The Week

The Week 29 September 2023

Sebastian Rees
Senior Researcher

With waiting lists climbing above 7.7 million, near continuous strike action by junior doctors and consultants, and concern growing about the parlous state of the estate, NHS leaders have more than a few headaches to contend with. But bubbling away beneath the surface, the NHS faces a more slow-burning challenge — the breakdown of the operational processes which make delivering healthcare possible.

This week, it was revealed that since 2018 a hospital trust in Newcastle had failed to send out more than 24,000 letters from senior doctors to patients and their GPs containing details on hospital discharge, follow-up care, and test results after they became lost in a new computer system. A week earlier, in Lincolnshire, failures to coordinate an 83 year old woman’s discharge from hospital meant she was mistakenly taken to a stranger’s house and left to sleep in their bed.

Healthcare delivery can be a complicated logistical exercise. The NHS sees 1.6 million patients a day, employs 1.4 million staff, and must coordinate its activities with a range of other organisations, from local authorities to the prison service. Some level of process error is unavoidable.

But the increased frequency of administrative malfunction is a major cause for concern. Failures to coordinate care between different parts of the Service, communicate effectively with patients and their families, and manage processes such as admissions and discharges are core drivers of inefficiency, declining care quality, and poor patient experience.

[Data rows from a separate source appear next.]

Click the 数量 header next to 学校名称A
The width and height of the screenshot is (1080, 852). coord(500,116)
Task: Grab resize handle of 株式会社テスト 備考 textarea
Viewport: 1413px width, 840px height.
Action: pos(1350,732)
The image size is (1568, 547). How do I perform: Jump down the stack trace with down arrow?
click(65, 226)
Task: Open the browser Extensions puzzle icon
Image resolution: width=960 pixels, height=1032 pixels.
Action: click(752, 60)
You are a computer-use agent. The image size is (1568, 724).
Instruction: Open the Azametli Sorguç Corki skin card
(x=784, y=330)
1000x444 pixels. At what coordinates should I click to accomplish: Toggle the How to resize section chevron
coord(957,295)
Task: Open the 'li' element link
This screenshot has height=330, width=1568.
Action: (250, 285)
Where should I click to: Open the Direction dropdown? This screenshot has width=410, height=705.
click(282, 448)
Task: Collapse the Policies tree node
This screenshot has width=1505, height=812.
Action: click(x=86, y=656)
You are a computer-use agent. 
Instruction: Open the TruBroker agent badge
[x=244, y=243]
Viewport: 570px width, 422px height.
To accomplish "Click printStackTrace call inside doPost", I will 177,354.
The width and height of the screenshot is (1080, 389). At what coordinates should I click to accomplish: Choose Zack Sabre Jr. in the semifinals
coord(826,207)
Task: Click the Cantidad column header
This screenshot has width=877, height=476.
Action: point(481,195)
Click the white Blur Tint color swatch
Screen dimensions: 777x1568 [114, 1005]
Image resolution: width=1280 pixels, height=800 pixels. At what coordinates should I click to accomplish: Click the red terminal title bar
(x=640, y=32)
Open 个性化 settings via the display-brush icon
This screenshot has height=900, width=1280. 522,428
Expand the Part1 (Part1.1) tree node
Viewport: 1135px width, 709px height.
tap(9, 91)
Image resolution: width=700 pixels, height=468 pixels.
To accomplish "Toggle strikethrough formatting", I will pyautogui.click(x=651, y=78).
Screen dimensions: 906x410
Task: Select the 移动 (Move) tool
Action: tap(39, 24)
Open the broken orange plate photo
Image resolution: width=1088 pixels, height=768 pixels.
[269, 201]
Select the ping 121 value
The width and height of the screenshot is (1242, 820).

Identifying the root causes of process failure in the NHS is not simple. It is certainly the case that the NHS invests less in administration than comparable health systems, and after 2010 while frontline NHS staffing grew, numbers working in administrative and managerial roles dropped markedly. However, the last 5 years has seen healthy growth in the number of staff working in clerical and administrative support roles (18.5% compared to a 16.5% growth in clinical staff).

The problem may lie instead with the type of administrative work prioritised in the NHS rather than the workforce itself. An increasing amount of administrative time and resource may be spent on functions such as waitlist monitoring, data collection and validation, and organisational audit, which, though important, are often designed to account to national regulators rather than directly improve patient care. Solving our administrative woes will therefore require an honest reckoning — not only with workforce capacity, but also over what the system sets as its core priorities.

On to our read…

This week, our friends over at the RSA published a report from their Urban Futures Commission on how to unleash the potential of the UK’s cities. As the commissioners note, building dynamic city regions outside of London and the South East is vital to boosting economic growth. Bringing productivity levels in the UK’s Core Cities to the level of their European peers has the potential to add £100 billion to GDP annually.

The commissioners place significant emphasis on fiscal devolution as a lever for doing so. Bringing sub-national tax revenues (currently around 6% of the total tax take) up to the OECD average (32%) is seen as key to cities developing long-term economic development plans. Once a (relatively) fringe position, fiscal-devo is quickly climbing to the top of the policy agenda. How long will it take for ears in the Treasury to prick up to its potential?